AIM A | Render the entries as a JSON list of strings, one per line, skipping blank lines. Start at the line containing "Task: Collapse the" and end after the line containing "Action: [44, 231]".

TEXT EXCERPT |
>> start

In [None]:
import torch.nn as nn

class LoRALayer():
    def __init__(
        self, 
        r: int, 
        lora_alpha: int, 
        lora_dropout: float,
        merge_weights: bool,
    ):
        self.r = r
        self.lora_alpha = lora_alpha
        # Optional dropout
        if lora_dropout > 0.:
            self.lora_dropout = nn.Dropout(p=lora_dropout)
        else:
            self.lora_dropout = lambda x: x
        # Mark the weight as unmerged
        self.merged = False
        self.merge_weights = merge_weights

`r` : the rank of the low-rank matrices `A` and `B`

$$
\begin{align*}
    h=W_{0} x+\Delta W x=W_{0} x+B A x \tag{3}
\end{align*}
$$ 

`lora_alpha` : scale $\Delta W x$ by $\frac{\alpha}{r}$, where $\alpha$ is a constant in $r$

`lora_dropout` : probability dropping the input of the LoRA path

`merge_weights` : whether the LoRA updates should be merged into the original weights during evaluation


In [None]:
class Linear(nn.Linear, LoRALayer):
    # LoRA implemented in a dense layer
    def __init__(
        self, 
        in_features: int, 
        out_features: int, 
        r: int = 0, 
        lora_alpha: int = 1, 
        lora_dropout: float = 0.,
        fan_in_fan_out: bool = False, # Set this to True if the layer to replace stores weight like (fan_in, fan_out)
        merge_weights: bool = True,
        **kwargs
    ):
        nn.Linear.__init__(self, in_features, out_features, **kwargs)
        LoRALayer.__init__(self, r=r, lora_alpha=lora_alpha, lora_dropout=lora_dropout,
                           merge_weights=merge_weights)

>> end

DATASET RECORDS |
>> start

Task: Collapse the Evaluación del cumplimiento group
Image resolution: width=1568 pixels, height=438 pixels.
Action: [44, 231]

>> end
>> start

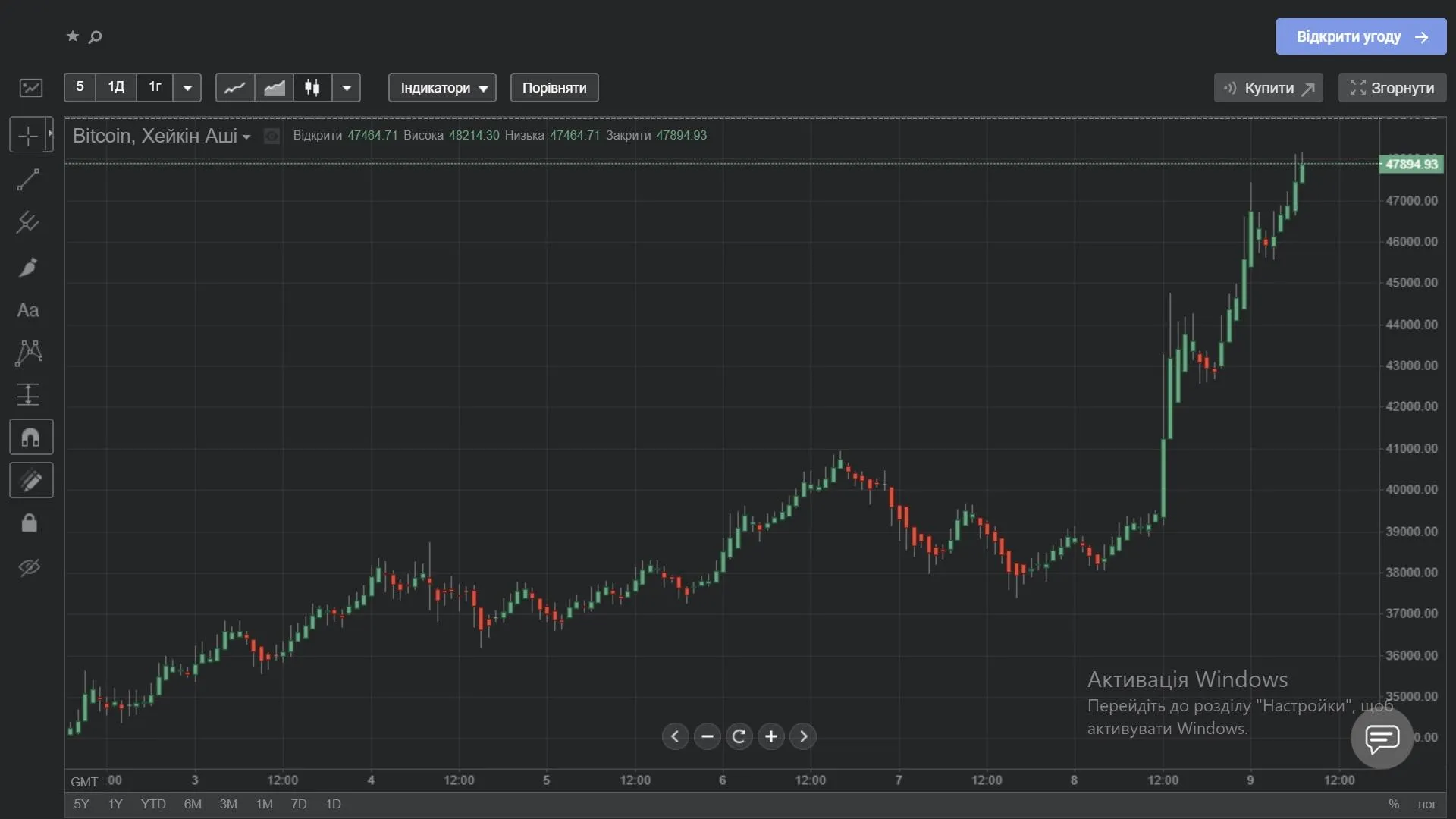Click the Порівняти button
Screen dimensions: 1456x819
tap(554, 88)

>> end

AIM B |
Answer these questions about the LoRA code excerpt:
(i) What does `lora_dropout` give the probability of?
(ii) In the `Linear` class, what is the default value of `r`?
(iii) To what value does `LoRALayer.__init__` set `self.merged`?

EXPECTED ANSWER A |
[
  "Task: Collapse the Evaluación del cumplimiento group",
  "Image resolution: width=1568 pixels, height=438 pixels.",
  "Action: [44, 231]"
]

EXPECTED ANSWER B |
(i) Dropping the input of the LoRA path.
(ii) 0
(iii) False